• regul [any]
      ·
      4 years ago

      It's fully within China's power to make these new factories that are being built (Uyghur) worker-owned cooperatives.

      From a Marxist point of view, the working conditions barely enter into why such factories are bad in Bangladesh and why they're still bad in China. Labor is being exploited in both.

      A pattern repeated elsewhere will repeat again: A new territory is opened for the expansion of capital. It is colonized and the indigenous people will not see the same benefits as their colonizers.

        • regul [any]
          ·
          4 years ago

          I'd hardly call worker-owned co-ops a strictly anarchist organizing method just because they're horizontal.

          But as you said, co-ops are having the workers exploit themselves. This is why people say co-ops aren't socialism when they're inside a capitalist society. The difference being that they receive a greater proportion of the actual value of their labor vs. simple wages.
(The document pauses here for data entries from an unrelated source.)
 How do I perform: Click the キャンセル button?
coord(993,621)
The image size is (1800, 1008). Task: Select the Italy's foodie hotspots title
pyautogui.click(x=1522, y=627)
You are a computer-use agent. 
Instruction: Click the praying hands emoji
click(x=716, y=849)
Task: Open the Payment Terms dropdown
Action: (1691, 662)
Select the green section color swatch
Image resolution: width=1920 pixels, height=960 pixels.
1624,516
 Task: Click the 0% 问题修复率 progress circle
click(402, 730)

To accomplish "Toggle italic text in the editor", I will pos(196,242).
          What do you mean by "hard to implement at scale"? The capitalists are having the factories built. A state as strong as China's could surely expropriate these factories and give them to the workers.

            • regul [any]
              ·
              4 years ago

              BRI is mostly transportation infrastructure and coordinated at a very high level. However, this infrastructure investment has signaled to capitalists that Xinjiang is "open for business" and has spurred a lot of recent development (factory construction, housing construction).

              I don't care so much about the road and train building so much as I care about the tagalong development alongside it, especially with respect to how the wealth from it is not going to the people who are from Xinjiang.